#quintadoscontos



Certo dia perguntaram-me porque eu achava que te amava tanto, ou se sabia as razões para tal.
Na altura respondi que não, não fazia ideia e por mais que remexesse nas memórias do coração, não encontrava momento algum que me fizesse nutrir um sentimento tão imenso por ti. Não que não tenhamos tido instantes maravilhosos, perfeitos e mágicos, claro que tivemos, e estão guardados, segundo por segundo, beijo por beijo, olhar por olhar com toda a simplicidade em que nos envolvíamos. Mas não, não era por isso.
Não soube responder à pergunta e foi-me dito que se calhar estava enganada em relação aos meus sentimentos por ti. Acreditei piamente nessa afirmação.

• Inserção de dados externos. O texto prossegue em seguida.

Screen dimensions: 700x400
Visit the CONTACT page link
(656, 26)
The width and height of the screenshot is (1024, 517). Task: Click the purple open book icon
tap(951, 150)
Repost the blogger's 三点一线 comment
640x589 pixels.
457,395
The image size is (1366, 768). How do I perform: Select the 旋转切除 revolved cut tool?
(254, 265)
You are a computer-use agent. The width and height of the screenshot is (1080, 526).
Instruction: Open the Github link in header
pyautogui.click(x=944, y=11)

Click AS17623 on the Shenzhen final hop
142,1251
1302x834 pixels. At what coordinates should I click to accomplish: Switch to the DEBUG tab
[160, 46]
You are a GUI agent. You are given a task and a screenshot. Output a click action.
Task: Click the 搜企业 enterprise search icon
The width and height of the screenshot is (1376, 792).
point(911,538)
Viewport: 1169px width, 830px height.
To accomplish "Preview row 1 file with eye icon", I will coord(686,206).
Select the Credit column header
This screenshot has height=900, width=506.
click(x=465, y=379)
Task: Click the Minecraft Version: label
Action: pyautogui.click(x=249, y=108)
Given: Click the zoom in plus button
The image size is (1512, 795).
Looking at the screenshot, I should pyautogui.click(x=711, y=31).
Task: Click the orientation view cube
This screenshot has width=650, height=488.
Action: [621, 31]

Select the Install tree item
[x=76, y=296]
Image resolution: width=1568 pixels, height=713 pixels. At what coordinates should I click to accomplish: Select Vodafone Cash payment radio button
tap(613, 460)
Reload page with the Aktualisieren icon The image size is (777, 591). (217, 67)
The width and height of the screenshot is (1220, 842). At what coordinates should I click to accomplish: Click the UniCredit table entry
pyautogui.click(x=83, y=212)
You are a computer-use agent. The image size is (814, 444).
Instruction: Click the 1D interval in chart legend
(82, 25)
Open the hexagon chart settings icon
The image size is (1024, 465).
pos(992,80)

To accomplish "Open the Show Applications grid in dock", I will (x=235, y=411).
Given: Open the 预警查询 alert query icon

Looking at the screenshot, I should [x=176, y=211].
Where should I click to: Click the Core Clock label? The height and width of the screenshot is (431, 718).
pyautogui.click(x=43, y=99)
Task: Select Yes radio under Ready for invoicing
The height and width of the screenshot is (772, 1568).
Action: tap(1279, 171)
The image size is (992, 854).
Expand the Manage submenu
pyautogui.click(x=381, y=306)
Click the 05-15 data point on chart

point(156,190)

Mas apercebi-me que não passava de um absurdo.
E hoje encontrei a resposta, não sei porquê que o amei tanto, não sei as razões para tal, porque o amor é irracional, e não define, nem se explica. Eu amei-o porque sim, porque tinha de amar. Porque para mim, era o homem da minha vida, o pai dos meus filhos. Eu amei porque a vida ou o quer que seja assim quis. Ponto.
Amei e continuaria a amar se ele me tivesse deixado.
Só não me venham perguntar como e porquê que se ama alguém, porque quem o fizer, nunca amou.